◆ Exercise set
**a.** Copy the gun debate thread from "That is a cop-out." up to and including "anyone to think for himself.", swapping "lemmings" for "followers".
**b.** Pick up the gun debate thread after its last sentence and keep it going.

Another Uber Driver said:


> It is no"image that _ wish to see". You have failed to prove that the NRA is an organisation of "homegrown terrorists". All that I have seen here is that you disagree with the NRA and call it names. With only that at my disposal, what other conclusion should I draw?
> 
> This is what I want to know: are you or are you not an adult at eighteen? If yes, you get all of the rights, including your Second Amendment Rights as well as the privileges, such as buying a beer. If not, then you do not get those rights or privileges. If yes, then you get all of the concomitant responsibilities; if no, then you get none of them.
> 
> ...


Not quite sure how why you believe you're in a position where anyone has to prove anything to you. The NRA is indeed a haven for and to homegrown terrorists. The ramifications of its positions are there for all to see.


----------



## kc ub'ing! (May 27, 2016)

RedANT said:


> "Military semi automatic weapons" are nothing more than eye dressing, and are no more or less dangerous than any other semi automatic weapon


I disagree. High-capacity magazines make them infinitely more dangerous! How bout we limit the number of cartridges available per load. Can we agree here? Or would this penalize law abiding citizens too much? 'Nope my Glock can hold 30, I want 30!'


----------



## RedANT (Aug 9, 2016)

It all keeps coming back to the question of why do people think that passing laws is going to stop criminals who don't follow laws? The only people who will be affected by such legislation are the law abiding citizens, exactly the people who DON'T pose a threat to you or I. 

Being armed is an effective deterrent to crime, and can be crucial in self defense. All gun control laws would do is transform me from a law abiding citizen to a "danger to society" because people are illogically afraid and/or lack the necessary knowledge of this subject.


----------



## Another Uber Driver (May 27, 2015)

Woohaa said:


> Not quite sure how why you believe you're in a position where anyone has to prove anything to you.
> 
> The NRA is indeed a haven for and to homegrown terrorists.
> 
> The ramifications of its positions are there for all to see.


That is a cop-out. You make these blanket statements that are totally devoid of any substance. 
Calling the NRA a "supporter of homegrown terrorism" is a lie. If it were true, its officers would have been prosecuted and the organisation disbanded. That has not occurred.

Yes, indeed, the "ramifications of its positions" are, indeed, there for all to see. Thanks to the positions that the NRA has taken, our Second Amendment Rights are largely intact, despite the incessant onslaught against them by the Oppress-ER-uh-_*PROGRESS*_ive elements of our society and their lemmings.

If you can not back up your statements, you have no business in a discussion and your comments can not be taken seriously by anyone with even the smallest shred of ability to think for himself.......but then, the last thing that the Suppress-ER-uh-_*PROGRESS*_ive leadership wants is for anyone to think for himself.



kc ub'ing! said:


> How bout we limit the number of cartridges available per load. Can we agree here? Or would this penalize law abiding citizens too much?


One of the versions of one of the Migratory Birds Acts limited new manufactures of shotguns to three shells capacity. I forget which one that it was, but it was some time back and is still in effect. Truthfully, I miss the five shells, but can deal with the three.

◆ Dataset section
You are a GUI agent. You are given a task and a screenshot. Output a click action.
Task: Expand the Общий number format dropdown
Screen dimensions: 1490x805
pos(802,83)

◆ Responses for each task
**a.**
That is a cop-out. You make these blanket statements that are totally devoid of any substance. 
Calling the NRA a "supporter of homegrown terrorism" is a lie. If it were true, its officers would have been prosecuted and the organisation disbanded. That has not occurred.

Yes, indeed, the "ramifications of its positions" are, indeed, there for all to see. Thanks to the positions that the NRA has taken, our Second Amendment Rights are largely intact, despite the incessant onslaught against them by the Oppress-ER-uh-_*PROGRESS*_ive elements of our society and their followers.

If you can not back up your statements, you have no business in a discussion and your comments can not be taken seriously by anyone with even the smallest shred of ability to think for himself.......but then, the last thing that the Suppress-ER-uh-_*PROGRESS*_ive leadership wants is for anyone to think for himself.

**b.**
The real reason that the NRA is as stiff-necked as it has been (and likely will remain so) is because it knows how these Repress-ER-uh-_*PROGRESS*_ives are. It mostly these so-called (self-styled, in reality) "Progressives" who want to take firearms away from decent people while leaving them in the hands of violent criminals. The NRA is so stubborn about this because it knows that the "gun control" crowd will not stop at what it now calls "reasonable" measures. Once it achieves its "reasonbale" measures, it will push for more restrictive measures until decent people are deprived of all means of defending themselves against armed, violent criminals while these criminals remain armed.

If anyone can demonstrate to me a programme of "reasonable" gun "control" that deprives armed, violent criminals of firearms while leaving them in the hands of decent people, as the Second Amendment both demands and intends, I will _*consider*_ considering it. Thus far, all that I have seen are various re-hashes of the same, old, ineffective programmes of gun "control" that the disarmament crowd has been pushing for the past fifty years. None of these programmes have been effective in curbing gun violence. Still, the "gun control" crowd continues to push these same, old programmes. Every time that they fail, the "gun control" crowd wrings its collective hands, hangs its collective head and wonder why gun violence has stayed the same or become worse.

One commonly accepted illustration of insanity is doing the same thing repeatedly and being surprised when the results are the same.

*Dipso Facto, QED:* The "gun control" crowd is insane.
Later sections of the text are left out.